S’il est important de conserver des liquidités, il faut arbitrer le reste des sommes disponibles sur des placements plus rentables. Par exemple, une assurance-vie, si celle-ci n’est pas exclusivement constituée de fonds en euros, ou un plan d’épargne logement, notamment ceux ouverts avant le 1er janvier 2015 et dont le taux de rémunération est de 2,5 %.
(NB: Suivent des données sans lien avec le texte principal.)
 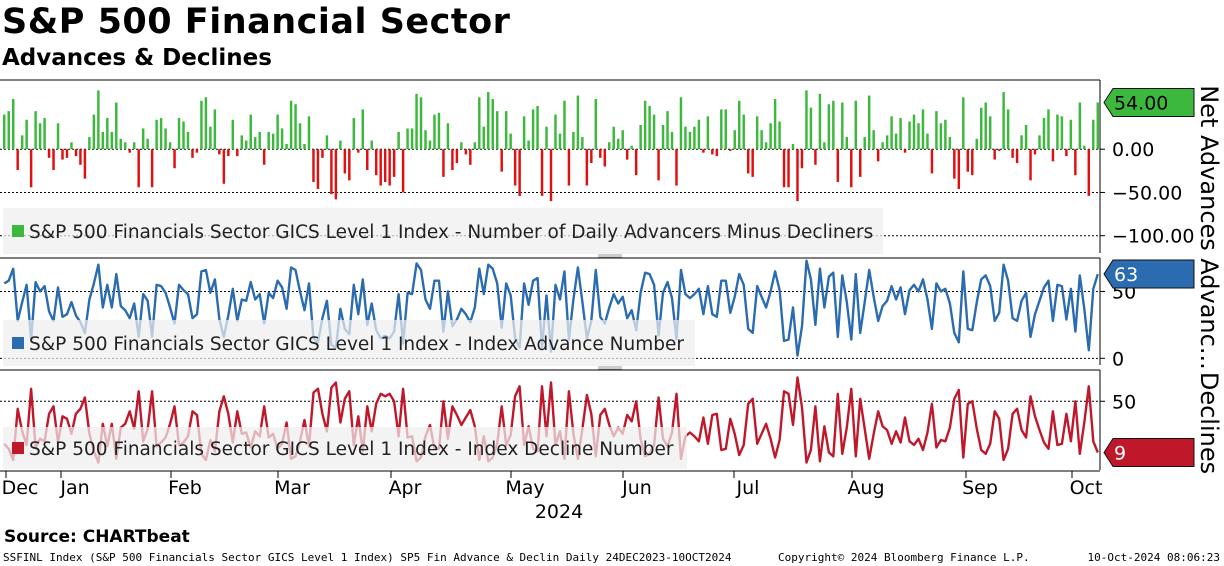 I want to click on x-tick-label: Jul, so click(x=748, y=488).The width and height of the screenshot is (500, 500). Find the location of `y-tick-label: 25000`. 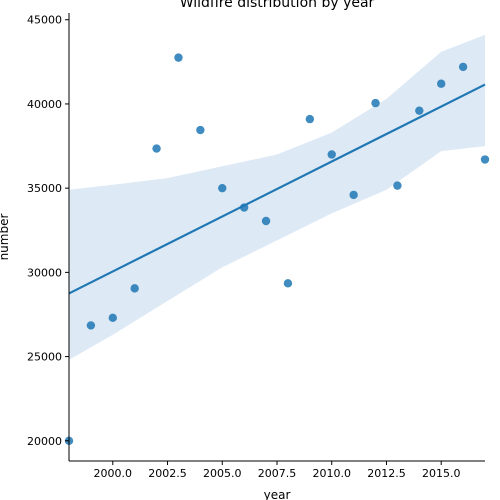

y-tick-label: 25000 is located at coordinates (44, 358).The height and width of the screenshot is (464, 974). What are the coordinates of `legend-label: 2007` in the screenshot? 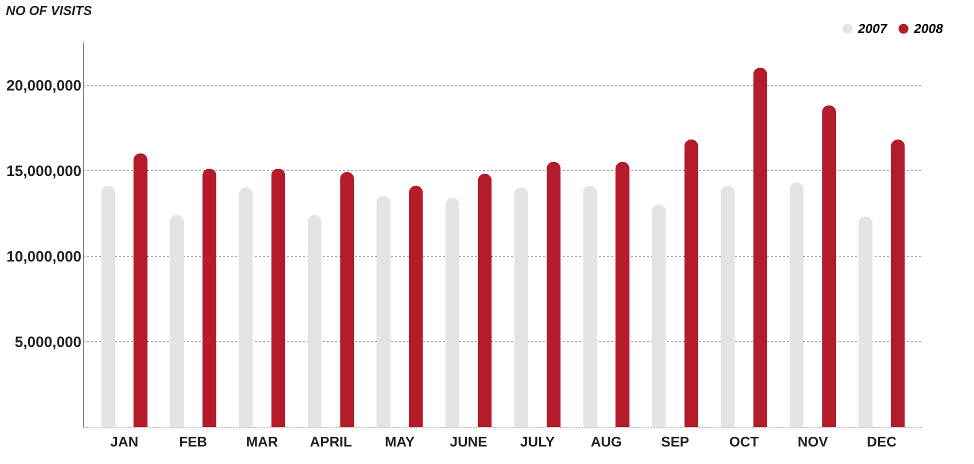 It's located at (872, 28).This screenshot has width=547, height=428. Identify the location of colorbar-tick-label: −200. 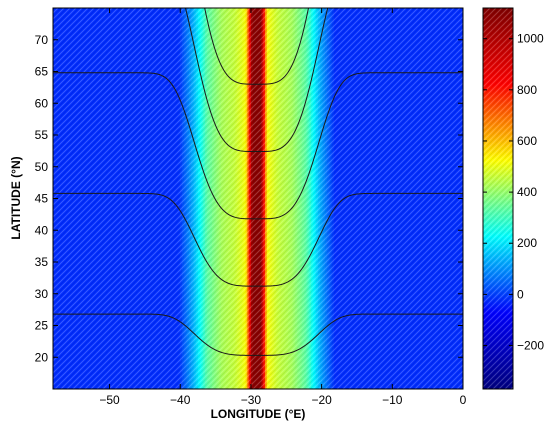
(530, 346).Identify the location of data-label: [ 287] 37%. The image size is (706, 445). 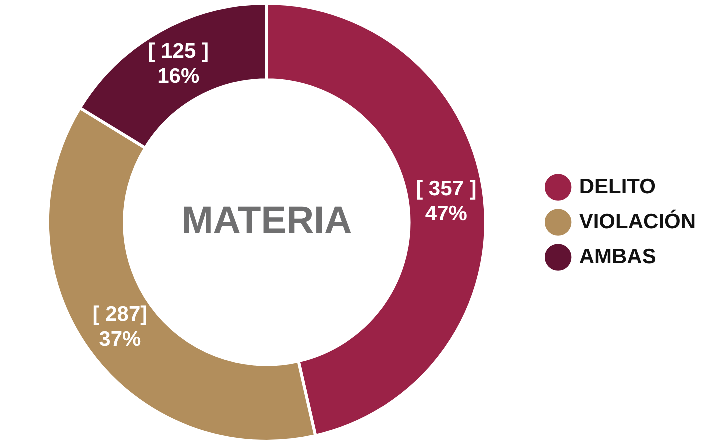
(120, 328).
Dans le cas d’un investissement l’achat de parts de SCPI (sociétés civiles de placement immobilier), par exemple , les établissements bancaires ne demandent pas, la plupart du temps, d’apport personnel, juste de quoi couvrir les frais. « D’autant que, dans ce cas, les emprunteurs peuvent démontrer l’existence de revenus avérés », souligne Paul Bourdois, cofondateur de France SCPI. De plus, acheter à crédit permet de maximiser la rentabilité de l’opération : les intérêts d’emprunts sont déductibles des revenus générés, ce qui minimise l’imposition des revenus perçus.

L’assurance, un atout clé

Surtout, le gros avantage d’un financement à crédit, c’est l’assurance-emprunteur. « Les emprunteurs ont le réflexe de vouloir rembourser à tout prix pour ne pas laisser de dettes à leur conjoint ou leurs enfants, constate Cécile Roquelaure, directrice études du courtier Empruntis.com. Mais, en fait, en cas de décès ou d’invalidité, c’est l’assurance qui prendra en charge le remboursement du prêt. » Dans le pire des cas, donc, les héritiers pourront ainsi récupérer à la fois la propriété du bien et l’épargne non mobilisée par l’opération. Mais encore faut-il choisir la bonne assurance. S’il s’agit d’un emprunt sur deux têtes, la prise en charge des mensualités s’effectuera à hauteur de la quotité d’assurance attribuée à chacun. « Il faut donc veiller à la bonne répartition de ces quotités en fonction des revenus de chacun. Cela peut aller jusqu’à assurer chaque emprunteur à 100 %. Mais cela coûte cher, évidemment », précise Astrid Cousin, du courtier Magnolia.fr. Il faut faire jouer la concurrence par le biais d’une délégation d’assurance pour obtenir une assurance équivalente à celle proposée par la banque, ou une meilleure couverture, avec un rachat de garantie supplémentaire, pour le même tarif.